Confidence Interval – Calculating Effect Size Confidence Interval for Mann-Whitney U-Test

confidence intervaleffect-sizespearman-rhowilcoxon-mann-whitney-test

According to Fritz, Morris, and Richler (2011; see below), $r$ can be calculated as an effect size for the Mann-Whitney U-test using the formula
$$
r = \frac{z}{\sqrt N}
$$
This is convenient to me, as I report $r$ also on other occasions. I'd like to report the confidence interval for $r$ in addition to the effect size measure.

Here are my questions:

  • Can I calculate the confidence intervals for r as for Pearson's r, although it is used as an effect size measure for a nonparametric test?
  • What confidence intervals have to be reported for one-tailed vs. two-tailed testing?

Edit concerning the second question: "What confidence intervals have to be reported for one-tailed vs. two-tailed testing?"

I found some more information that IMHO may answer this question. "Whereas two-sided confidence limits form a confidence interval, their one-sided counterparts are referred to as lower or upper confidence bounds." (http://en.wikipedia.org/wiki/Confidence_interval). From this information I conclude that it is not the main issue whether the significance testing (e.g., $t$-test) was one- or two-tailed, but what information one is interested in with respect to the CI for the effect size. My conclusion (please correct me if you disagree):

  • two-sided CI $\rightarrow$ interested in upper and lower bounds (as a consequence, it is possible that a two-sided CI entails 0 although the one-tailed test of significance was p < .05, especially in case the value was close to .05.)
  • one-sided "CI" $\rightarrow$ only interested in upper or lower bound (due to theoretical reasoning); however, this is not necessarily the main question of interest after testing a directed hypothesis. A two-sided CI is perfectly appropriate if the focus is on the possible range of an effect size. Right?

See below for the text passage from Fritz, Morris, & Richler (2011) on effect sizes estimate for the Mann-Whitney test from the article I refer to above.

"Most of the effect size estimates we have described here assume that the data have a normal distribution.

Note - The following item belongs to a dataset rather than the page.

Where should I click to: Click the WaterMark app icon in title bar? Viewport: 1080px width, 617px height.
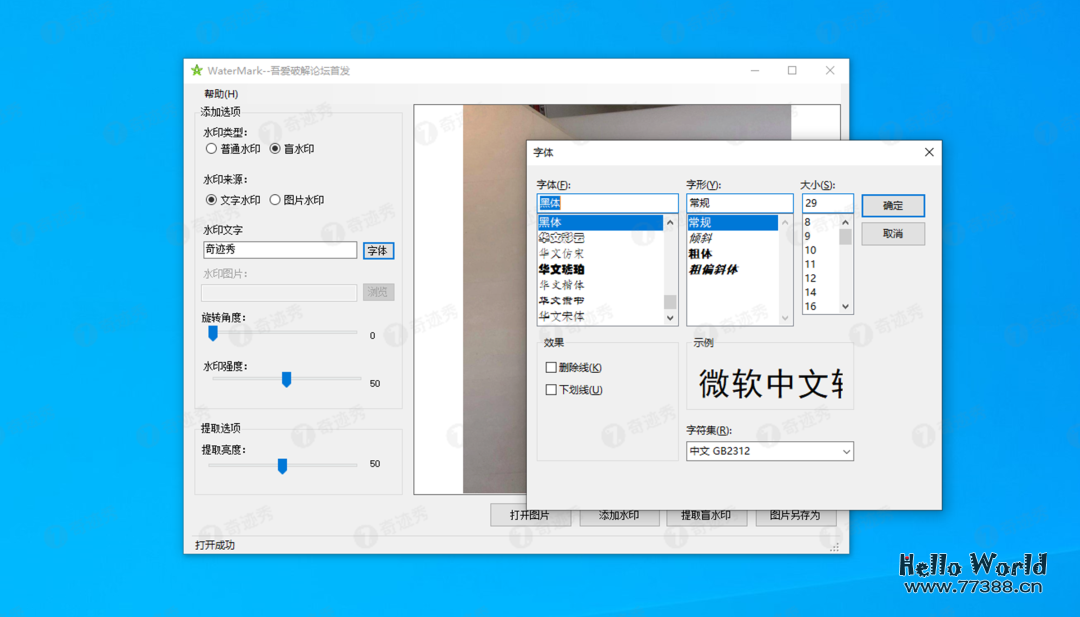pyautogui.click(x=195, y=70)
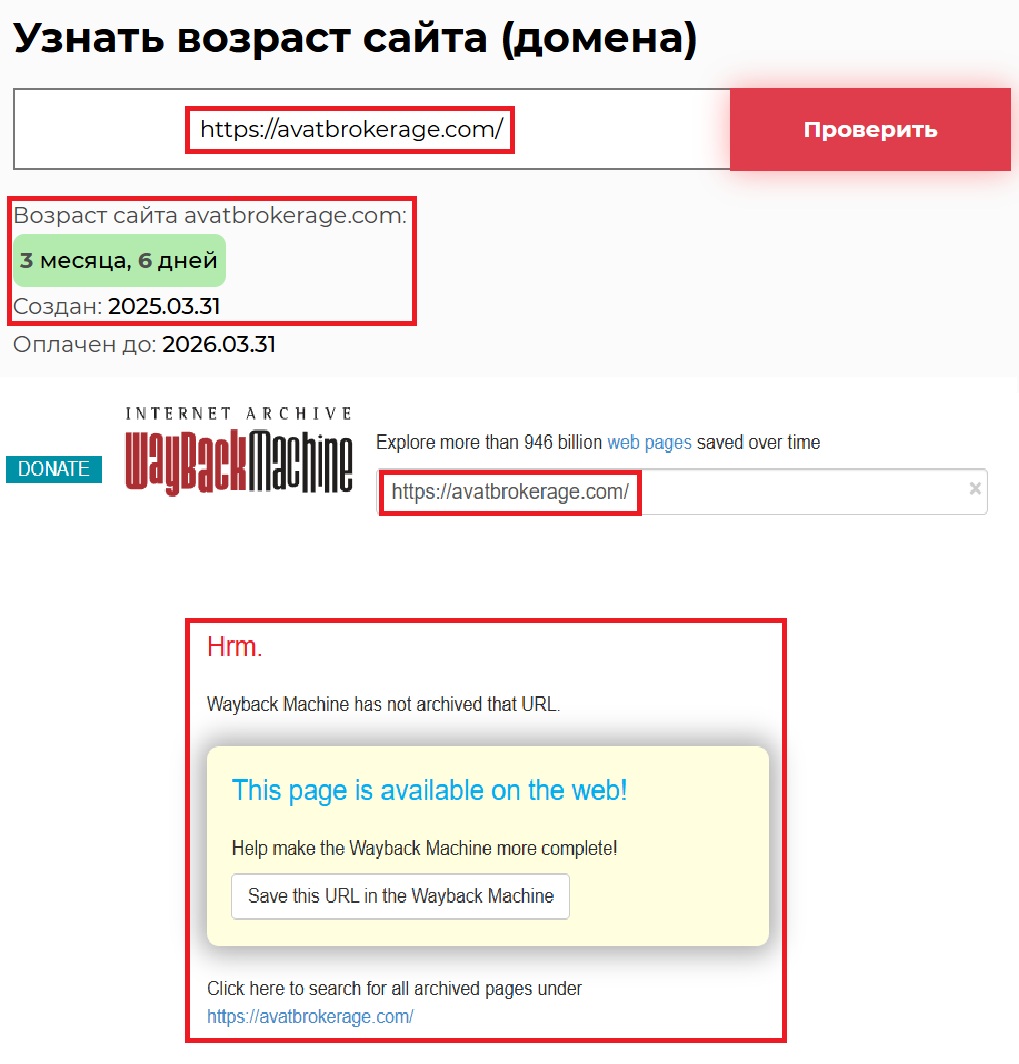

However, some data do not meet the requirements of parametric tests, for example, data on an ordinal but not interval scale. For such data, researchers usually turn to nonparametric statistical tests, such as the Mann–Whitney and the Wilcoxon tests. The significance of these tests is usually evaluated through the approximation of the distributions of the test statistics to the $z$ distribution when sample sizes are not too small, and statistical packages, such as SPSS, that run these tests report the appropriate $z$ value in addition to the values for $U$ or $T$; $z$ can also be calculated by hand (e.g., Siegel & Castellan, 1988). The $z$ value can be used to calculate an effect size, such as the $r$ proposed by Cohen (1988); Cohen’s guidelines for r are that a large effect is .5, a medium effect is .3, and a small effect is .1 (Coolican, 2009, p. 395). It is easy to calculate $r$, $r^2$, or $\eta^2$ from these $z$ values because
$$
r = \frac{z}{\sqrt N}
$$
and
$$
r^2\quad{\rm or}\quad \eta^2 = \frac{z^2}{N}
$$
These effect size estimates remain independent of sample size despite the presence of N in the formulas. This is because z is sensitive to sample size; dividing by a function of N removes the effect of sample size from the resultant effect size estimate." (p. 12)

Best Answer

One choice of effect size for the Mann-Whitney U test is the common language effect size. For the Mann-Whitney U, this is the proportion of sample pairs that supports a stated hypothesis.

A second choice is the rank correlation; because the rank correlation ranges from -1 to +1, it has properties that are similar to the Pearson r. In addition, by the simple difference formula, the rank correlation is the difference between the common language effect size and its complement, a fact that promotes interpretation. For example, if there are 100 sample pairs, and if 70 sample pairs support the hypothesis, then the common language effect size is 70%, and the rank correlation is r = .70 = .30 = .40. A clear discussion of the common language effect size and of four formulas to compute the rank correlation is given by Kerby in the journal Innovative Teaching: Kerby (2014) Innovative Teaching

By the way, though the paper does not mention it, I am fairly certain that Somers d and the rank correlation for the Mann-Whitney are equivalent.